Sunday, August 25, 2013

Why my email looks funny these days.


If you get an email from me, unless you are using a privacy-enabled e-mail client like Apple OSX's Mail app with the openGPG GPG tools plug-in plugged-in, or Mozilla Thunderbird with enigmail plugged-in, or K-9 for Android, et al., you may see some strange-looking text above and below what appears to be my message.

Relax, what it means is that it is more likely than usual that this e-mail actually came from my fingers.  I had to use an additional password, which is separate from any other password, just to sign it.

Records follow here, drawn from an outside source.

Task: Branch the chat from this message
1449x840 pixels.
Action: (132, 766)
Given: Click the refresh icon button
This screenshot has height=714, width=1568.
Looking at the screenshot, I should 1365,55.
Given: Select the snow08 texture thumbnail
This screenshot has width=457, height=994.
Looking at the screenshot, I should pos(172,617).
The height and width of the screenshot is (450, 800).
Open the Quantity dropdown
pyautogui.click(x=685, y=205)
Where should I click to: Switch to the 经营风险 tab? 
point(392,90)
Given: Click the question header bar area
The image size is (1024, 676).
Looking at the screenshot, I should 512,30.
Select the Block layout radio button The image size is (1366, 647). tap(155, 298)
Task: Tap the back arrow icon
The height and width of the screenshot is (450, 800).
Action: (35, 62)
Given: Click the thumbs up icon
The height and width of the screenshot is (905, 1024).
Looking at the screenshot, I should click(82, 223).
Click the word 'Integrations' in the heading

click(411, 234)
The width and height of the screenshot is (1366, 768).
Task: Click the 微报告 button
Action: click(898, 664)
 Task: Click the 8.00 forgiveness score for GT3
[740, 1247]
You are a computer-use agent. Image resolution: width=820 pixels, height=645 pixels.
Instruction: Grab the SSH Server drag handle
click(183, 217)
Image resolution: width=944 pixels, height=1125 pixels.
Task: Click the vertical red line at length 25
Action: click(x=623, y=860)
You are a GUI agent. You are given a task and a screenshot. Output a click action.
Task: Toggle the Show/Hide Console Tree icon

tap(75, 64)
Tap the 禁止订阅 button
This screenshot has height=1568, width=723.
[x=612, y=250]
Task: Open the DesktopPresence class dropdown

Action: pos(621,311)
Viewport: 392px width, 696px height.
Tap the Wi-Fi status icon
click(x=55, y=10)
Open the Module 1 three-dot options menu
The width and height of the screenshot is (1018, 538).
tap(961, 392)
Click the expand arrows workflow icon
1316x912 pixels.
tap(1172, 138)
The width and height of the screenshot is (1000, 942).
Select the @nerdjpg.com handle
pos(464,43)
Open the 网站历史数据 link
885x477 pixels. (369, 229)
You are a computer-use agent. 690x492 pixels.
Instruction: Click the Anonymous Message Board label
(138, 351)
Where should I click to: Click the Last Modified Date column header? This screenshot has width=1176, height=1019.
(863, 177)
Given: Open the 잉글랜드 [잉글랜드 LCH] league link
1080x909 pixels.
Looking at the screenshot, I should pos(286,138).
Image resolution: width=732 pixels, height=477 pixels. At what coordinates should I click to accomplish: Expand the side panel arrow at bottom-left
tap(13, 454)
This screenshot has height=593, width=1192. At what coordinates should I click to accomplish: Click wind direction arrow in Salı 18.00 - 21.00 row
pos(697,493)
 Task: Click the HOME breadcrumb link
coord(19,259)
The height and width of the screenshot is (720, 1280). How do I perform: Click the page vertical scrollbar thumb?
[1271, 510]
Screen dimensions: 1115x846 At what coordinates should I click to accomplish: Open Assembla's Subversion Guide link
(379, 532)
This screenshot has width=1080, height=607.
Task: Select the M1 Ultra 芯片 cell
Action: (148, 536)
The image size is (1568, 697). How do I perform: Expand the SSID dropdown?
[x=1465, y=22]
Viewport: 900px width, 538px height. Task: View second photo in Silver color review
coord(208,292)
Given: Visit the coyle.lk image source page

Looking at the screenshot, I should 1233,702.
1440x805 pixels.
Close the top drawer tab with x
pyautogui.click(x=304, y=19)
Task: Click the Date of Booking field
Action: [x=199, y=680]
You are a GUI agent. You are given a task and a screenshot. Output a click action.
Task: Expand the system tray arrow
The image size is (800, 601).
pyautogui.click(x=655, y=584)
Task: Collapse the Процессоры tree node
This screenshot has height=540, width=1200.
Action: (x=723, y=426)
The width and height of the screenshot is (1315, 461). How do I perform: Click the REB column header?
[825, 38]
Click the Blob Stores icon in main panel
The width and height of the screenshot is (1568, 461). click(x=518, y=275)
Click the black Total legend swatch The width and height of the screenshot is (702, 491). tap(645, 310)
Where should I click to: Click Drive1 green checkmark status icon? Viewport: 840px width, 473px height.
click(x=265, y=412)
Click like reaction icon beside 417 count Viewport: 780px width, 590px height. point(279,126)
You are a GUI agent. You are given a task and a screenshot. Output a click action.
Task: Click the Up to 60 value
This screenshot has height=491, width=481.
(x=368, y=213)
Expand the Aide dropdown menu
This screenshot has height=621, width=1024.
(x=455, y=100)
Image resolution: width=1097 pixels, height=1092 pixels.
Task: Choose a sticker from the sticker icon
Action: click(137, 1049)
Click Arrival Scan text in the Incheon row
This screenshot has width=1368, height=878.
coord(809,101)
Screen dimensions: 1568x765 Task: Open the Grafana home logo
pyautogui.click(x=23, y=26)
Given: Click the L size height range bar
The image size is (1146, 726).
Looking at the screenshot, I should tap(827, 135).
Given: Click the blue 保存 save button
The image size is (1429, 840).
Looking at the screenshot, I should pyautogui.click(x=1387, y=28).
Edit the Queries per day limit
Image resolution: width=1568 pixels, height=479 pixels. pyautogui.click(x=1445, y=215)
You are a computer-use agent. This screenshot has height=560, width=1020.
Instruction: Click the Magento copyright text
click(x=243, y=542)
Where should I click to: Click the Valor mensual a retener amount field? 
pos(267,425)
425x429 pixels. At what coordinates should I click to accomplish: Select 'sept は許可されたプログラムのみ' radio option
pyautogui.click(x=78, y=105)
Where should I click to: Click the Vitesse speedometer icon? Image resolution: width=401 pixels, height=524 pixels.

That one above came from my phone.  If I send from my MacBook Air, it might look like this one below:

Again, don't fret, this is just a different blurb of text that your e-mail program is currently not processing.  I hope in the near future that all e-mail programs will be able to just tell you what is going on, which is I used a system to increase the likelihood that e-mail people receive from my e-mail address actually came from me.

A working system on your end then checks that signature text against a database to see if it matches up (after processing with my public "key") with what I have said it should be, if it checks out, it will probably call this something like a "sender-verified" message.

So, why couldn't someone just copy that text and use it to spoof my messages?  Well, if you look closely at these two images, you will see that the validation text (the gibberish) is different.  That's because the text underneath changes with the text in the message, and with some other variables.  it is unique and will only verify this particular message correctly.

This is actually only half of the system.

If you have a GPG key published, and I have a copy, I can scramble the entire message using my private key and your public key.  That then means only you and I can read it (or more correctly, only someone with our independent passwords).  This means we can share private messages using separate passwords.  You use yours, I use mine.

I communicate with a small number of people this way, and our messages, while in transit, look like this:

Really just one short sentence.

This is only readable by myself and the person I sent it to.  The recipient has to be using a privacy-enabled e-mail client (and woefully few people do these days) or I'd send all of my e-mail this way.

Bottom-line:  the extra funny-looking text in my non-scrambled e-mail just means that it is highly likely I sent that message.  You can ignore it.